Quello che scrivevo su Flash Art lo divulgavo in parallelo su Equilibriarte, una piattaforma indipendente (?) d’arte contemporanea che oggi ha cessato d’esistere (anche da quella fui diffidato e allontanato poi), e su quella piattaforma cominciai a elaborare l’idea di un Altro sistema dell’Arte possibile attraverso le interconnessioni tra artisti via web (provenivo dalla palestra del Mario pesce a Fore, passando per Indymedia e i centri sociali Officina 99 e il Laboratorio Okkupato s.k.a.).

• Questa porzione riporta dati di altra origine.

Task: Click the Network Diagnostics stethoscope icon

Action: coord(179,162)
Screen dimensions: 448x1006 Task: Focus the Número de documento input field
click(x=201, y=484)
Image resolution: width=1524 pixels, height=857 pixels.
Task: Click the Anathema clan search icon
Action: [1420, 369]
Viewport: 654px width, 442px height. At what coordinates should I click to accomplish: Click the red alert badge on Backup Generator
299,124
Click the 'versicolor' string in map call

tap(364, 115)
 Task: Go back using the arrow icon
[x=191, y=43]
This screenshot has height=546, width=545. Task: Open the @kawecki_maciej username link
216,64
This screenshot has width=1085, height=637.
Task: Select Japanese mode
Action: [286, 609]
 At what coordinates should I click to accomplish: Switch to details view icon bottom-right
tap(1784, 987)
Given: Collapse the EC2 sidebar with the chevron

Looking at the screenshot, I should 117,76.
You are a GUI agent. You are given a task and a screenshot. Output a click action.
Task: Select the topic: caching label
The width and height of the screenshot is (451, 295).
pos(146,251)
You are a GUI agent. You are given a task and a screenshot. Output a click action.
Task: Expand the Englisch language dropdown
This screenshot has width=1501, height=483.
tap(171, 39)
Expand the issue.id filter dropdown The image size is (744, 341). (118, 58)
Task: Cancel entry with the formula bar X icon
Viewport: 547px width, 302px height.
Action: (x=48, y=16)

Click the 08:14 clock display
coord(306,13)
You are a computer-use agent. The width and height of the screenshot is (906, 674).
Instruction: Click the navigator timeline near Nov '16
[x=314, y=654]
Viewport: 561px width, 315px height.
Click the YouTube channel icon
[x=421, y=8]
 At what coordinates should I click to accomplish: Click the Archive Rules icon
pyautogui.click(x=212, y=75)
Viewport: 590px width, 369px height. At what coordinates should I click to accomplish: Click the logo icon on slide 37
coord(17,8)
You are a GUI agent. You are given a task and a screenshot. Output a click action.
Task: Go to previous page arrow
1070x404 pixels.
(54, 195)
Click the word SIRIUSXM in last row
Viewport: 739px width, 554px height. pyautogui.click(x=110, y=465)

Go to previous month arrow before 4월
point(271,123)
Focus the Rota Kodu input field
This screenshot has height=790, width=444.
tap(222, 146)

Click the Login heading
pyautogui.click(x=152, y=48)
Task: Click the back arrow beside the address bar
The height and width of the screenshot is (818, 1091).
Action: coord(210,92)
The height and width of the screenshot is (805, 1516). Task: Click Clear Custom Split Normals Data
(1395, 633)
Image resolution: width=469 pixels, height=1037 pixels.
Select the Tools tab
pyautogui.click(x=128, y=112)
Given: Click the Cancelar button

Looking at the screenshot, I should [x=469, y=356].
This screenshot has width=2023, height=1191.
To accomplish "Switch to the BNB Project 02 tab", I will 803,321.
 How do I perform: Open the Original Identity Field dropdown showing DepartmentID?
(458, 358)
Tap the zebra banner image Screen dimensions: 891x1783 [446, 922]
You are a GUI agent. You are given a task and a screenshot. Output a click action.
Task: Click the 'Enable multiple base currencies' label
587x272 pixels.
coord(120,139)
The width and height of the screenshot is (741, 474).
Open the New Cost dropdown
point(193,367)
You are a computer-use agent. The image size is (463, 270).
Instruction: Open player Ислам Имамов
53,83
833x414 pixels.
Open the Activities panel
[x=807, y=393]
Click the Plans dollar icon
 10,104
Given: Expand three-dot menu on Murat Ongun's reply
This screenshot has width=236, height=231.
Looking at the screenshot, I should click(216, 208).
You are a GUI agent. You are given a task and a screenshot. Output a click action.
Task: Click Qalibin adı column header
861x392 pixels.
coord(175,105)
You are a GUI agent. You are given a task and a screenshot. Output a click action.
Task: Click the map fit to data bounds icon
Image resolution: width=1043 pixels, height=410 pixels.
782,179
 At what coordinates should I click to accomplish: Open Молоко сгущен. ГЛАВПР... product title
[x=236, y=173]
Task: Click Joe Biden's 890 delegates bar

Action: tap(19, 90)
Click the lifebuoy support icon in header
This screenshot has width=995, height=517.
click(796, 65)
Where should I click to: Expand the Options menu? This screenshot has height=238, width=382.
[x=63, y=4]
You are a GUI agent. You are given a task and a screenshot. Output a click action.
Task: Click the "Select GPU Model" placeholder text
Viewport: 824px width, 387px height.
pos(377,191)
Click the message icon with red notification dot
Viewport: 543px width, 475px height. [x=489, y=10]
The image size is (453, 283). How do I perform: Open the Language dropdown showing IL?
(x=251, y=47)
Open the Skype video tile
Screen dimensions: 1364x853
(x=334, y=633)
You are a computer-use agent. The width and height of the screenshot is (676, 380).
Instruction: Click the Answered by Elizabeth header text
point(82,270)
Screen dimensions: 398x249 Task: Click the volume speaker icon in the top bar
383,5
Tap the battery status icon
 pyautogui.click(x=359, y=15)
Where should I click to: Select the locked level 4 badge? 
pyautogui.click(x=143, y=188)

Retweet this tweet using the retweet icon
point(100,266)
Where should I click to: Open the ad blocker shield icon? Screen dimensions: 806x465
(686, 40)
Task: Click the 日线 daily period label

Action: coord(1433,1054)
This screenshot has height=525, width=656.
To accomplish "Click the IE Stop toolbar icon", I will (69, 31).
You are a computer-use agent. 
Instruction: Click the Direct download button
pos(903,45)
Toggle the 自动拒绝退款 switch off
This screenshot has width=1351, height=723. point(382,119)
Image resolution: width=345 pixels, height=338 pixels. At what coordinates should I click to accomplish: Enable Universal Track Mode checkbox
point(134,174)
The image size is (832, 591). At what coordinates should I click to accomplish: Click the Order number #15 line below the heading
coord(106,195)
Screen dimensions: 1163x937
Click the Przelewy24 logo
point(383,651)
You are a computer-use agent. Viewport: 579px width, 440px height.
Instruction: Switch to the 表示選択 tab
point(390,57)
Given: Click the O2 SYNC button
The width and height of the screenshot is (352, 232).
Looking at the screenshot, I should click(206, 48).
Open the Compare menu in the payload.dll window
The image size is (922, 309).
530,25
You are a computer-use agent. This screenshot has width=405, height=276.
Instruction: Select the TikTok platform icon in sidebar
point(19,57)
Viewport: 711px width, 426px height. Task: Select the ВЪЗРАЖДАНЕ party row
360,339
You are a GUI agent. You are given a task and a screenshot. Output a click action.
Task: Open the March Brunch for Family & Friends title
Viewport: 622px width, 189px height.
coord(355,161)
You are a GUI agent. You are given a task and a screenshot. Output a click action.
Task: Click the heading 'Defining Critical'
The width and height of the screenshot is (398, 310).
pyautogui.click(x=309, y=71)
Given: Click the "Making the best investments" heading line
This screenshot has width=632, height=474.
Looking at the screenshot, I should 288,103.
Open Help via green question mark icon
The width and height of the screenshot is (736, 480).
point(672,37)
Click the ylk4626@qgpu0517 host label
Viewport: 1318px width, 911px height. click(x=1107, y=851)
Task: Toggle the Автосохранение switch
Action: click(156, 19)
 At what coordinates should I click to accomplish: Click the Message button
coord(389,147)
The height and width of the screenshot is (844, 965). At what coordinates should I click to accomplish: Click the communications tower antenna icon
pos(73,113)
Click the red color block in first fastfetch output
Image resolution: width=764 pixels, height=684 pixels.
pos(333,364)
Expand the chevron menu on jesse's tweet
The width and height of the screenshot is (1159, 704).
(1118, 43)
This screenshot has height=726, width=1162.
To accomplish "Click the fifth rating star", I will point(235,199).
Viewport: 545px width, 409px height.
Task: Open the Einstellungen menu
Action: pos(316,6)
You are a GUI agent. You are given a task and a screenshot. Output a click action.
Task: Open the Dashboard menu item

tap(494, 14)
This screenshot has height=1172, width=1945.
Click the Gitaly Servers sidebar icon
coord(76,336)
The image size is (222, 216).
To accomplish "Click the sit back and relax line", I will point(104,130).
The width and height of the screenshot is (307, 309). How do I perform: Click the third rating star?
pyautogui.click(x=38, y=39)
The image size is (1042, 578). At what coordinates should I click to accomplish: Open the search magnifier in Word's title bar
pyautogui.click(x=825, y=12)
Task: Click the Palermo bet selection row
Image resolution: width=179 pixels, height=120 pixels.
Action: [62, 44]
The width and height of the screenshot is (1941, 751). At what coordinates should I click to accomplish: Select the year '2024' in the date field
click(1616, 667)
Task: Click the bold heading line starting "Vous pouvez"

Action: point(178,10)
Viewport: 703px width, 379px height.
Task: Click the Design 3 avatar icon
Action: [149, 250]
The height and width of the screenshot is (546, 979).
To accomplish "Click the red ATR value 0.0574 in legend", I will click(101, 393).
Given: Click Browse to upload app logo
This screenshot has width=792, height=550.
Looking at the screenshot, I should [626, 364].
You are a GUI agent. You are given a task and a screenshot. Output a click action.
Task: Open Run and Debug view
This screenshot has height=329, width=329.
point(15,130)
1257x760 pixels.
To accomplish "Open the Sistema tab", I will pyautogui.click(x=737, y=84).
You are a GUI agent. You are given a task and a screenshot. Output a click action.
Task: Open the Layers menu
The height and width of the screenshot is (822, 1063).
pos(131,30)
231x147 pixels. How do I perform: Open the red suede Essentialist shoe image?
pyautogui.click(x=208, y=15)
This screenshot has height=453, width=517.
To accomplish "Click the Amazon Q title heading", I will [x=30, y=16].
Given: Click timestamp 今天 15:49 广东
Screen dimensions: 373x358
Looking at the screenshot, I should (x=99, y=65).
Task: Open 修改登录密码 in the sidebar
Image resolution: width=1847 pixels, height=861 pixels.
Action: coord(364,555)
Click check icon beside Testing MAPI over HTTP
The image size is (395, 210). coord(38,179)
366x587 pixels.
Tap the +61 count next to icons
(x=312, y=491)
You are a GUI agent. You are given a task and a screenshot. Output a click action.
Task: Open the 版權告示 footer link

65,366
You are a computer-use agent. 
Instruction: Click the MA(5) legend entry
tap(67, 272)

In quel periodo avevo anche conosciuto la mia attuale moglie, compagna d’arte e di vita, Barbara Ardau, che neanche a farlo apposta, leggeva i miei testi su Flash Art ed era la vicina di casa e di pianerottolo del Direttore (lei allora viveva tra Milano e Cagliari e il suo compagno era un Maestro dell’Accademia di Brera), diventammo amanti, lei mi parlò della sua idea grafica pittorica, di rivedere il suo percorso d’artista e di vita, attraverso l’icona di Santa Barbara; Santa Barbara per chi non lo sapesse è la Santa Patrona di tutti coloro che hanno a che fare con il fuoco, lei figlia di un Ingegnere minerario e cresciuta a pane e miniera; il suo lavoro si mosse in maniera autonoma con la mia presenza nascosta tra videoarte, grafica e pittura mixed media tra le principali gallerie Torinesi e Milanesi, io on line elaborai un’idea di arte autodeterminata e liberamente interconnessa, dove ciascuno artista potesse essere curatore d’altri artisti e organizzare li dove risiedeva una manifestazione d’arte internazionale saltando tutte le figure che monopolizzavano e intermediavano il linguaggio dell’arte; partimmo dalla Sardegna, da Senorbì, passammo per l’allora nascente Lineadarte Officina creativa e poi arrivammo ad Aversa, dove si propose di gestire l’Altro sistema Santa Barbara, l’artista Peppe Della Volpe.